Fyrish Monument at ‘Sunrise’

The words ‘I’ve had an idea’ come out of my mouth on an all-too-regular basis. Some ideas turn out well; others not so much. ‘Character building’ is what my Dad would say, and it’s the phrase that I’ve now adopted in all situations of the latter.

My latest scheme popped into my head last week on my way home from work: ‘I’ll climb up Fyrish… on Saturday… at sunrise.’

Romantic notions filled my head of being at the top of the hill, poised with my camera, as the sun would gradually rise over the monument with a glorious pink sky in the background. That evening, my sales pitch went well: Ross agreed to come on the condition that he got to buy a head torch and that we packed a thermos. A fair deal.

The alarm went off at 6am on Saturday morning. Have crueller words ever been spoken? But a plan was in place! We managed to drag ourselves out into the unusually mild outdoors and drove North to Fyrish Hill, near Alness in Easter Ross.

On the way, I was convinced that this was going to be brilliant. It was dry, mild and the sky was relatively clear. Plus, if we had waited until summer, we would just have had to get up even earlier, so this was definitely the day to go for it.

We reached the car park around 7am and it was essentially an ice rink. A clear sheet of glassy ice should have triggered a klaxon going off in my head as to what lay ahead. But a plan was in place! So off we went, in the pitch-dark, up Fyrish, with Ross’s head torch firmly fixed and my industrial hand torch guiding us up the woodland path. There wasn’t another soul in sight.

Amy with torch

About 20 minutes in, we hit some ice on a relatively steep section of the path. In the dark, this seemed steep and treacherous. In the light of day, it was steep and treacherous. We both slid back down the icy path but managed to keep the coffee flasks intact (our dignity less so…).

Post the ice-path challenge, the rain started coming down and I had to admit that this may not have been the experience I had in mind. But we had started and therefore would finish (a plan was in place…).

With the exception of some snow near the top, the rest of the path was completely clear and surroundings became slightly more visible as we carried on. That is, until we reached the top. Instead of a starry sky and the promise of a dramatic sunrise, we were met by a thick fog and a wind that whipped you right in the face. Supposedly sunrise was at 8.35am and the time was now 8.05am. Maybe it would clear? Maybe I am insane.

Ross with head torch

I took some photos and was disappointed that they weren’t great. We huddled like a pair of penguins over the coffee, determined to wait until 8.35am in case miraculously the entire weather system cleared, and we would know it was all worth it.

The fog did clear, but we didn’t see the sun rise. It just got lighter and we got colder.

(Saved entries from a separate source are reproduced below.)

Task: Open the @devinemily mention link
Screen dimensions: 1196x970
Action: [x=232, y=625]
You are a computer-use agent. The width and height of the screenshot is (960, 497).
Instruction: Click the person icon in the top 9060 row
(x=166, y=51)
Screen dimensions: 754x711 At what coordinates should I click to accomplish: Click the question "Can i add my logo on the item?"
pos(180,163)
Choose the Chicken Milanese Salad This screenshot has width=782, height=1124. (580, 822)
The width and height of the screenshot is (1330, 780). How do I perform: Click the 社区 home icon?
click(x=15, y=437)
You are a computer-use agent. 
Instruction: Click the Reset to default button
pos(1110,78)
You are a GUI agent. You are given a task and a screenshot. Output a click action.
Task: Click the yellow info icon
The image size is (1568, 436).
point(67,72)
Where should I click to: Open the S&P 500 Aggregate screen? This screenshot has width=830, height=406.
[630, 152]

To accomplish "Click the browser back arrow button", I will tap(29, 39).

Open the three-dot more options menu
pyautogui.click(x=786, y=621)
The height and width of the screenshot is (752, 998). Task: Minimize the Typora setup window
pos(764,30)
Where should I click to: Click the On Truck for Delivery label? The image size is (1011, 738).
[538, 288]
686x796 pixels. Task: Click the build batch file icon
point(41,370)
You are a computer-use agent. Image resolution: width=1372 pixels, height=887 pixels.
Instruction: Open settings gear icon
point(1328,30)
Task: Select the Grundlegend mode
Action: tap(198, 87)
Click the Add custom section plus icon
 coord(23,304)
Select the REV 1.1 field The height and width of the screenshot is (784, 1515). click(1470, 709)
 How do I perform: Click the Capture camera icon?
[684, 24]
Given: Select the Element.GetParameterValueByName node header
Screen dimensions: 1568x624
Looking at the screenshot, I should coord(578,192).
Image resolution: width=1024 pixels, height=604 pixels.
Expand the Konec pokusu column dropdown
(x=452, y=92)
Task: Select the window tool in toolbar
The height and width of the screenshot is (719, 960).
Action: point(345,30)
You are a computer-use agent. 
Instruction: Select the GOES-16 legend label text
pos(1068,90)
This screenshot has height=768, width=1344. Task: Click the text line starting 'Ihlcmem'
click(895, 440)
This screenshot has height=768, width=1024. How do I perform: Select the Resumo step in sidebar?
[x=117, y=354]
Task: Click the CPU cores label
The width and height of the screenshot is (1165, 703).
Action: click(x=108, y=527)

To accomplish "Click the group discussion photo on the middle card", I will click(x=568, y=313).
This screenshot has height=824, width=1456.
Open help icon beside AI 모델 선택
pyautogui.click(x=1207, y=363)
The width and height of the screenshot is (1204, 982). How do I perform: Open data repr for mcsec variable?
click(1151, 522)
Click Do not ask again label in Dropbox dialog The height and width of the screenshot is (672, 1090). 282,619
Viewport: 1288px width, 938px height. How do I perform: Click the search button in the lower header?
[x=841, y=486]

Our descent was much more pleasant. We could see every step in front of us, we didn’t fall, and we had the whole day ahead of us to do anything we wanted. Sure, the photos didn’t turn out well, and I wouldn’t have a spectacular sunrise to write about in this blog. But, that was the reality of it. Things don’t often turn out the way we expect and, as I get older, I realise that it’s the process we need to enjoy, not the end product.

Foggy view

It might sound crazy to most but I enjoyed our early morning adventure. It was different, challenging, and required some perseverance, but it was indeed ‘character building’ – and we stopped off for breakfast at the delightfully consistent Storehouse on the way home – delicious.


In an age of social media, filters and PhotoShop, it’s all too easy to get sucked into the assumption that everyone else is living their seemingly perfect lives. But not every experience is perfect, not every photo shows the real story behind it, and sometimes it’s helping each other up from the ice that makes the best memories.

Fyrish Monument was built in 1782 on Fyrish Hill under the direction of Sir Hector Munro – a lord of the area who had also served as a General in India. He commissioned the monument as a way of keeping local people in work during the clearances. The monument represents the Gate of Negapatam: a port in Madras. Views overlooking the Cromarty Firth and Ben Wyvis can (usually) be seen.